The relationship between the input vector and response one can be expressed by

$$ \varvec{y} = f(\varvec{x}). $$

(5)

The function can be carried out by Taylor expansion to the first order at x₀ as follows:

$$ \varvec{y} = f(\varvec{x}_{0} ) + \frac{\partial y}{\partial x}x = x_{0} \cdot (\varvec{x} - \varvec{x}_{0} ) + \ldots $$

(6)

Neglecting the higher order terms, the expression for the change of the input vector x can be written as:

$$ \Delta \varvec{x} = (\varvec{x} - \varvec{x}_{0} ) = \varvec{J}^{ - 1} (f(\varvec{x}_{0} + \Delta \varvec{x}) - f(\varvec{x}_{0} )) = \varvec{J}^{ - 1} \cdot \Delta \varvec{y}\text{,} $$

(7)

Saved entries:
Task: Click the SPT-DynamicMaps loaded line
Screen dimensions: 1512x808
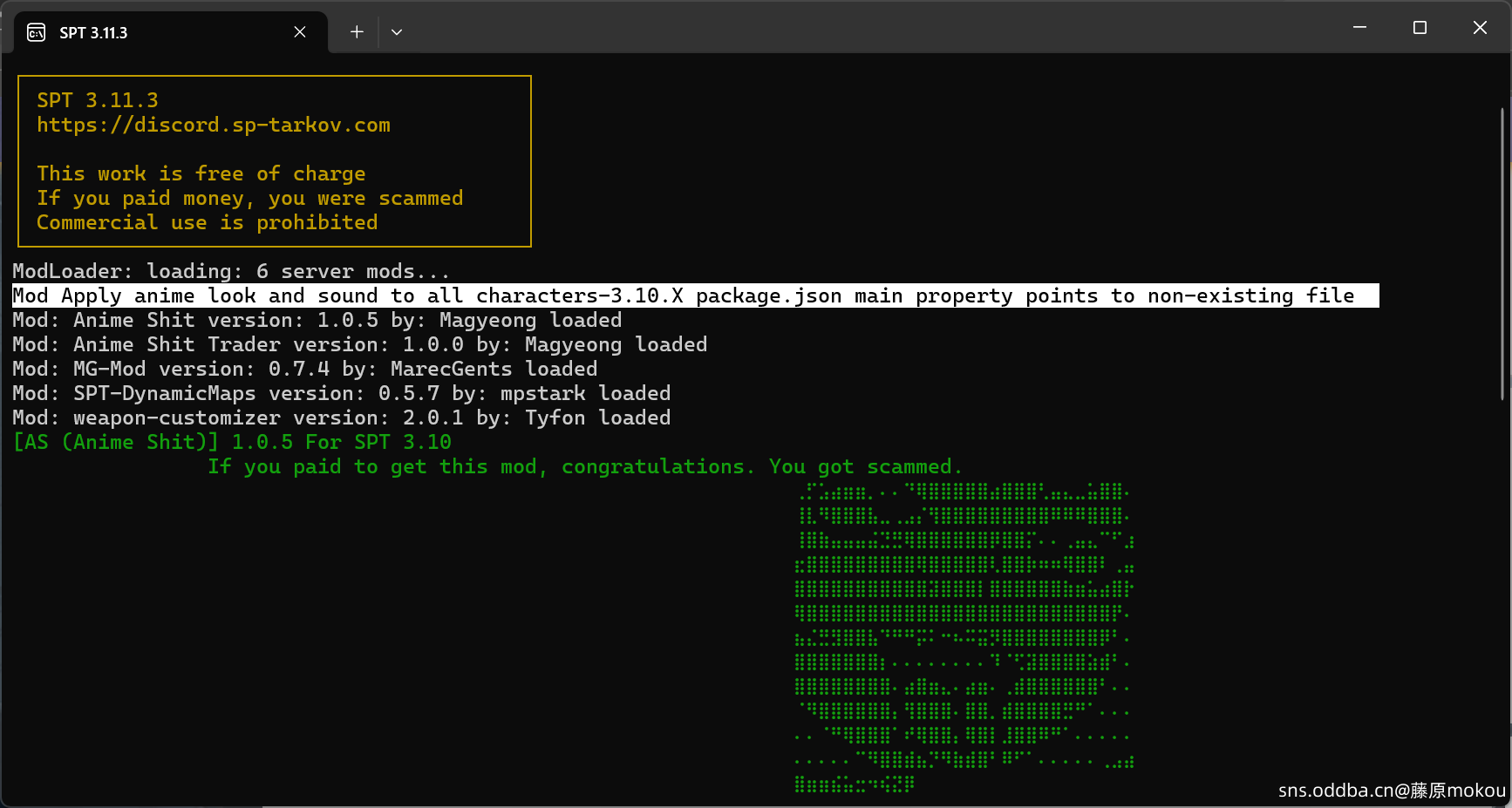Action: click(341, 393)
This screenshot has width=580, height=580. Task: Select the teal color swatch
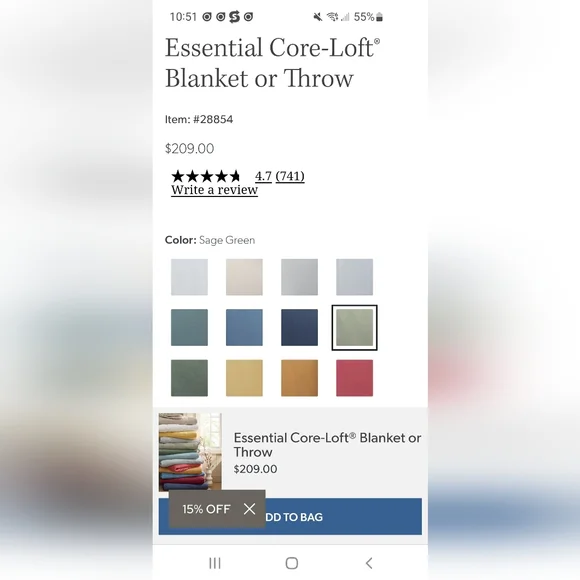coord(189,327)
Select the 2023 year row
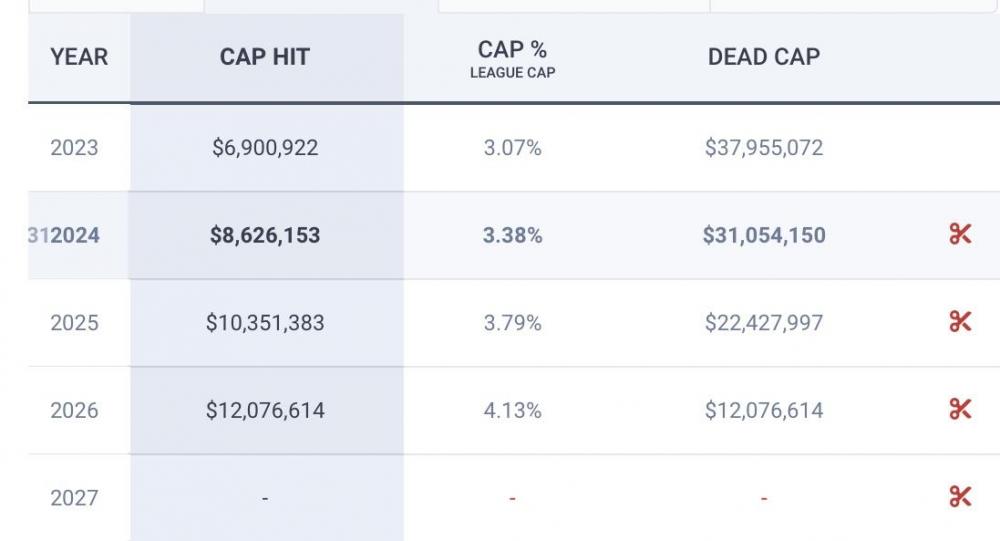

[To be done]: Summarize the passage above in two sentences.

[Completed task]: The passage expresses the response vector y as a function of the input vector x and expands that function by Taylor expansion to the first order at x₀. Neglecting the higher order terms, it writes the change of the input vector, Δx = x − x₀, as the inverse of J multiplied by the change in the response, Δy.